BRIEF: Out of the listing below, copy every line that carries the string "will".

[[ RECORDS FOR PROCESSING, beginning ]]

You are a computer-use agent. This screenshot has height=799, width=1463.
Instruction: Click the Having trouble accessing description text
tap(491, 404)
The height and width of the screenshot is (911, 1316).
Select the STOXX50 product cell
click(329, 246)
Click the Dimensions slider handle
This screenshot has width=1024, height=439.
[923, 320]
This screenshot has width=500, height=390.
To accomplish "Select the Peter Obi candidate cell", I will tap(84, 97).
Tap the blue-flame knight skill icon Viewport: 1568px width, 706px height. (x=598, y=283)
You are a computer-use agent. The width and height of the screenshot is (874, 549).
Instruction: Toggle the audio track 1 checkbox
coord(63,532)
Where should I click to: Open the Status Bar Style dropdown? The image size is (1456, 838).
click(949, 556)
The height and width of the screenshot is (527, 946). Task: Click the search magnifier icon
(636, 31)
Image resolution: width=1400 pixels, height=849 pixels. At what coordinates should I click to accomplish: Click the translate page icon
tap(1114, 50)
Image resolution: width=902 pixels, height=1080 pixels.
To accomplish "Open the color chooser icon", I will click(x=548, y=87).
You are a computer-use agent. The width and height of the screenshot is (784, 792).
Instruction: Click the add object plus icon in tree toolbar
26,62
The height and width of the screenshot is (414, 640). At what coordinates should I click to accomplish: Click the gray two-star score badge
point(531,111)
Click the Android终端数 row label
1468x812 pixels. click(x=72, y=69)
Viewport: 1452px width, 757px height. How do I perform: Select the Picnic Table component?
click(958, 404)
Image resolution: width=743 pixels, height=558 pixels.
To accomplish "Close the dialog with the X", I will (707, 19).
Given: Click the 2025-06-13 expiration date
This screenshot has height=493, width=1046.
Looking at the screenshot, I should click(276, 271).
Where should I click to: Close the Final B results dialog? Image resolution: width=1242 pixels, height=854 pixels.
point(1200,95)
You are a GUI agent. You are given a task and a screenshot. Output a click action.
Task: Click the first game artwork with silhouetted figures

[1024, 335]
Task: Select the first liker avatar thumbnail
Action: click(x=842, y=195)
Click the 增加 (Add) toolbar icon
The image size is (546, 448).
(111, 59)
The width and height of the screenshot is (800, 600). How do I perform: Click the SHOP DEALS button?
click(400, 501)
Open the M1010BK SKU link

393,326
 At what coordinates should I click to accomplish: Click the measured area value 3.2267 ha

[[ RECORDS FOR PROCESSING, end ]]

REPLY:
To accomplish "Select the Peter Obi candidate cell", I will tap(84, 97).
To accomplish "Open the color chooser icon", I will click(x=548, y=87).
To accomplish "Close the dialog with the X", I will (707, 19).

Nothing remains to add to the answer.